*THE PROBLEM:*
Transcribe every line of the entries exactly.

━━━ INFORMATION SUPPLIED

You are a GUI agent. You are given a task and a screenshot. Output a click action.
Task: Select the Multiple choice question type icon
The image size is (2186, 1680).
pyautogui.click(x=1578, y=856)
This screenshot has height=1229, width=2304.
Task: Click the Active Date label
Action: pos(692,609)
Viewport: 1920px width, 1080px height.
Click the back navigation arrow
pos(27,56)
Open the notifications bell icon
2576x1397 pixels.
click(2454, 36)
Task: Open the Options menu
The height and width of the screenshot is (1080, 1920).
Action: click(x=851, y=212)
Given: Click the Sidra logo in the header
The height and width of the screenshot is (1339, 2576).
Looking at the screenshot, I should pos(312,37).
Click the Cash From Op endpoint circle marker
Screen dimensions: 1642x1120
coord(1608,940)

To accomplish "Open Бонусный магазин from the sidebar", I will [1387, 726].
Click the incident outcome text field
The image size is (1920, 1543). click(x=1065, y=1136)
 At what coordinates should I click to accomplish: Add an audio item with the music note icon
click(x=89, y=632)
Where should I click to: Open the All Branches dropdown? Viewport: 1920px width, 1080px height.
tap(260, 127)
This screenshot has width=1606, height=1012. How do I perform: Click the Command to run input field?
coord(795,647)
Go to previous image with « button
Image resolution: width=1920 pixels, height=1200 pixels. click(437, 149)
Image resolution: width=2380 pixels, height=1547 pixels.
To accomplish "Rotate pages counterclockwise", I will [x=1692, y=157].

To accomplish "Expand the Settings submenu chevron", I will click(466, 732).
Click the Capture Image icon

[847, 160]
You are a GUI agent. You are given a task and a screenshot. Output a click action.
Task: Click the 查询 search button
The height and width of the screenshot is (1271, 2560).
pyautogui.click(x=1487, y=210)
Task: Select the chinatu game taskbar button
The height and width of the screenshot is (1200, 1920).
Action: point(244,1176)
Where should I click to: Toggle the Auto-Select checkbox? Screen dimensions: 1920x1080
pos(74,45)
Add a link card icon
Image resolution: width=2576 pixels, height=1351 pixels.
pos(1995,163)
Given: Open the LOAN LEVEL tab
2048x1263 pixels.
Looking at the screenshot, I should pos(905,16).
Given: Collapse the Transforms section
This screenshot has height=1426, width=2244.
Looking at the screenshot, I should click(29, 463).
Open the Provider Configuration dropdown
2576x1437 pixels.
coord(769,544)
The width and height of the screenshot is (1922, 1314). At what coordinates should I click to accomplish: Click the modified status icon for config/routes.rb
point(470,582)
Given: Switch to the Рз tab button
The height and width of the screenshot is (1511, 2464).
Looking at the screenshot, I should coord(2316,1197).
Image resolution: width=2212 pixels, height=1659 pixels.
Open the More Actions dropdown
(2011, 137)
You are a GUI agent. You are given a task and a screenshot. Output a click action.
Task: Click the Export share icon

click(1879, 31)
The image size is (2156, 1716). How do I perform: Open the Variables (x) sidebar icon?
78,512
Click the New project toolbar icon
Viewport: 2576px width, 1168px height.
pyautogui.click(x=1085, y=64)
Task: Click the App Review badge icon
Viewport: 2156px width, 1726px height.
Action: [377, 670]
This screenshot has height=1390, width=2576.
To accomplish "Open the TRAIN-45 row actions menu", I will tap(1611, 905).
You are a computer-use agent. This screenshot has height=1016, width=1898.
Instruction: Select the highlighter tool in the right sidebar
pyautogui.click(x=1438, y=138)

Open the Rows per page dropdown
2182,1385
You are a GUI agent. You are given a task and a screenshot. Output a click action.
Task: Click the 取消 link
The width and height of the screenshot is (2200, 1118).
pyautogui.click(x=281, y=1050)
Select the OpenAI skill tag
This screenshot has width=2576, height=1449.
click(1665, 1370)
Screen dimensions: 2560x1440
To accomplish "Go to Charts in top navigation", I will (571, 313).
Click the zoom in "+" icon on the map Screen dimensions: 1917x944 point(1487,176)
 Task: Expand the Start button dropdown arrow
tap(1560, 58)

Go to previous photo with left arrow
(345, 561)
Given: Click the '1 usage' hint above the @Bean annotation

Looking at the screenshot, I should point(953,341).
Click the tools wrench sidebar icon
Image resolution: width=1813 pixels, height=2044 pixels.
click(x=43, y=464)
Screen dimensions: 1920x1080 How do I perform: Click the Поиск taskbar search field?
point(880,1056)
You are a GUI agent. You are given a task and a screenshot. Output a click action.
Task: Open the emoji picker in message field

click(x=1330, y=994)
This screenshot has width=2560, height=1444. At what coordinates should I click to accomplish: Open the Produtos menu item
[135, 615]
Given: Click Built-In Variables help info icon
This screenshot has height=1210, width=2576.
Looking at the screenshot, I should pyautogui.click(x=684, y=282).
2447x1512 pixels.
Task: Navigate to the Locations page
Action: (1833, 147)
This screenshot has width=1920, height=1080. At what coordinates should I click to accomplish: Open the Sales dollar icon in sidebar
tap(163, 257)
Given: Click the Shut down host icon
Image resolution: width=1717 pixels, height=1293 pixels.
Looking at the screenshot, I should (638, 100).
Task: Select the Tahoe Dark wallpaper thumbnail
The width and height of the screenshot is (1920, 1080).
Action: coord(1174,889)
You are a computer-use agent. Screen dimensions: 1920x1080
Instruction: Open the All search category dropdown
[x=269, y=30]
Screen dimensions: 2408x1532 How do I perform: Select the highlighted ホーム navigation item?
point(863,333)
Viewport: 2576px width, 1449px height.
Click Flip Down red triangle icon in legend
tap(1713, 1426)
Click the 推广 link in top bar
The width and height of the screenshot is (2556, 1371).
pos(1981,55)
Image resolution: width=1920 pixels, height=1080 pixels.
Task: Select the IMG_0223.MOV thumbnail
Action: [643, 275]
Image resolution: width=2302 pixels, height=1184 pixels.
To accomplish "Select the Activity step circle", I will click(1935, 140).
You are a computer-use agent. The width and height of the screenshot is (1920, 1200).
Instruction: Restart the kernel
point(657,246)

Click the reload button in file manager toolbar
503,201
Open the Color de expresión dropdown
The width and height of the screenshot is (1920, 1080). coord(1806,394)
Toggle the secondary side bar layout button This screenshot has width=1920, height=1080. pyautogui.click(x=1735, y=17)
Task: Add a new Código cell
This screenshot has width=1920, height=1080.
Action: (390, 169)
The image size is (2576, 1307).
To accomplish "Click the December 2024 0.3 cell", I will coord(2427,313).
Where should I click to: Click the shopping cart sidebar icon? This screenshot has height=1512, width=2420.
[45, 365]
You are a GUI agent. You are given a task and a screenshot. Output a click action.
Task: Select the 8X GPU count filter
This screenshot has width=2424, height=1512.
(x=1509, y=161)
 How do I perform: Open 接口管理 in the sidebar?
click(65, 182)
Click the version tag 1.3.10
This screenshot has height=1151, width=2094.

━━━━━━

*TASK ANSWER:*
You are a GUI agent. You are given a task and a screenshot. Output a click action.
Task: Select the Multiple choice question type icon
The image size is (2186, 1680).
pyautogui.click(x=1578, y=856)
This screenshot has height=1229, width=2304.
Task: Click the Active Date label
Action: pos(692,609)
Viewport: 1920px width, 1080px height.
Click the back navigation arrow
pos(27,56)
Open the notifications bell icon
2576x1397 pixels.
click(2454, 36)
Task: Open the Options menu
The height and width of the screenshot is (1080, 1920).
Action: click(x=851, y=212)
Given: Click the Sidra logo in the header
The height and width of the screenshot is (1339, 2576).
Looking at the screenshot, I should pos(312,37).
Click the Cash From Op endpoint circle marker
Screen dimensions: 1642x1120
coord(1608,940)

To accomplish "Open Бонусный магазин from the sidebar", I will [1387, 726].
Click the incident outcome text field
The image size is (1920, 1543). click(x=1065, y=1136)
 At what coordinates should I click to accomplish: Add an audio item with the music note icon
click(x=89, y=632)
Where should I click to: Open the All Branches dropdown? Viewport: 1920px width, 1080px height.
tap(260, 127)
This screenshot has width=1606, height=1012. How do I perform: Click the Command to run input field?
coord(795,647)
Go to previous image with « button
Image resolution: width=1920 pixels, height=1200 pixels. click(437, 149)
Image resolution: width=2380 pixels, height=1547 pixels.
To accomplish "Rotate pages counterclockwise", I will [x=1692, y=157].

To accomplish "Expand the Settings submenu chevron", I will click(466, 732).
Click the Capture Image icon

[847, 160]
You are a GUI agent. You are given a task and a screenshot. Output a click action.
Task: Click the 查询 search button
The height and width of the screenshot is (1271, 2560).
pyautogui.click(x=1487, y=210)
Task: Select the chinatu game taskbar button
The height and width of the screenshot is (1200, 1920).
Action: point(244,1176)
Where should I click to: Toggle the Auto-Select checkbox? Screen dimensions: 1920x1080
pos(74,45)
Add a link card icon
Image resolution: width=2576 pixels, height=1351 pixels.
pos(1995,163)
Given: Open the LOAN LEVEL tab
2048x1263 pixels.
Looking at the screenshot, I should pos(905,16).
Given: Collapse the Transforms section
This screenshot has height=1426, width=2244.
Looking at the screenshot, I should click(29, 463).
Open the Provider Configuration dropdown
2576x1437 pixels.
coord(769,544)
The width and height of the screenshot is (1922, 1314). At what coordinates should I click to accomplish: Click the modified status icon for config/routes.rb
point(470,582)
Given: Switch to the Рз tab button
The height and width of the screenshot is (1511, 2464).
Looking at the screenshot, I should coord(2316,1197).
Image resolution: width=2212 pixels, height=1659 pixels.
Open the More Actions dropdown
(2011, 137)
You are a GUI agent. You are given a task and a screenshot. Output a click action.
Task: Click the Export share icon

click(1879, 31)
The image size is (2156, 1716). How do I perform: Open the Variables (x) sidebar icon?
78,512
Click the New project toolbar icon
Viewport: 2576px width, 1168px height.
pyautogui.click(x=1085, y=64)
Task: Click the App Review badge icon
Viewport: 2156px width, 1726px height.
Action: [377, 670]
This screenshot has height=1390, width=2576.
To accomplish "Open the TRAIN-45 row actions menu", I will tap(1611, 905).
You are a computer-use agent. This screenshot has height=1016, width=1898.
Instruction: Select the highlighter tool in the right sidebar
pyautogui.click(x=1438, y=138)

Open the Rows per page dropdown
2182,1385
You are a GUI agent. You are given a task and a screenshot. Output a click action.
Task: Click the 取消 link
The width and height of the screenshot is (2200, 1118).
pyautogui.click(x=281, y=1050)
Select the OpenAI skill tag
This screenshot has width=2576, height=1449.
click(1665, 1370)
Screen dimensions: 2560x1440
To accomplish "Go to Charts in top navigation", I will (571, 313).
Click the zoom in "+" icon on the map Screen dimensions: 1917x944 point(1487,176)
 Task: Expand the Start button dropdown arrow
tap(1560, 58)

Go to previous photo with left arrow
(345, 561)
Given: Click the '1 usage' hint above the @Bean annotation

Looking at the screenshot, I should point(953,341).
Click the tools wrench sidebar icon
Image resolution: width=1813 pixels, height=2044 pixels.
click(x=43, y=464)
Screen dimensions: 1920x1080 How do I perform: Click the Поиск taskbar search field?
point(880,1056)
You are a GUI agent. You are given a task and a screenshot. Output a click action.
Task: Open the emoji picker in message field

click(x=1330, y=994)
This screenshot has width=2560, height=1444. At what coordinates should I click to accomplish: Open the Produtos menu item
[135, 615]
Given: Click Built-In Variables help info icon
This screenshot has height=1210, width=2576.
Looking at the screenshot, I should pyautogui.click(x=684, y=282).
2447x1512 pixels.
Task: Navigate to the Locations page
Action: (1833, 147)
This screenshot has width=1920, height=1080. At what coordinates should I click to accomplish: Open the Sales dollar icon in sidebar
tap(163, 257)
Given: Click the Shut down host icon
Image resolution: width=1717 pixels, height=1293 pixels.
Looking at the screenshot, I should (638, 100).
Task: Select the Tahoe Dark wallpaper thumbnail
The width and height of the screenshot is (1920, 1080).
Action: coord(1174,889)
You are a computer-use agent. Screen dimensions: 1920x1080
Instruction: Open the All search category dropdown
[x=269, y=30]
Screen dimensions: 2408x1532 How do I perform: Select the highlighted ホーム navigation item?
point(863,333)
Viewport: 2576px width, 1449px height.
Click Flip Down red triangle icon in legend
tap(1713, 1426)
Click the 推广 link in top bar
The width and height of the screenshot is (2556, 1371).
pos(1981,55)
Image resolution: width=1920 pixels, height=1080 pixels.
Task: Select the IMG_0223.MOV thumbnail
Action: [643, 275]
Image resolution: width=2302 pixels, height=1184 pixels.
To accomplish "Select the Activity step circle", I will click(1935, 140).
You are a computer-use agent. The width and height of the screenshot is (1920, 1200).
Instruction: Restart the kernel
point(657,246)

Click the reload button in file manager toolbar
503,201
Open the Color de expresión dropdown
The width and height of the screenshot is (1920, 1080). coord(1806,394)
Toggle the secondary side bar layout button This screenshot has width=1920, height=1080. pyautogui.click(x=1735, y=17)
Task: Add a new Código cell
This screenshot has width=1920, height=1080.
Action: (390, 169)
The image size is (2576, 1307).
To accomplish "Click the December 2024 0.3 cell", I will coord(2427,313).
Where should I click to: Click the shopping cart sidebar icon? This screenshot has height=1512, width=2420.
[45, 365]
You are a GUI agent. You are given a task and a screenshot. Output a click action.
Task: Select the 8X GPU count filter
This screenshot has width=2424, height=1512.
(x=1509, y=161)
 How do I perform: Open 接口管理 in the sidebar?
click(65, 182)
Click the version tag 1.3.10
This screenshot has height=1151, width=2094.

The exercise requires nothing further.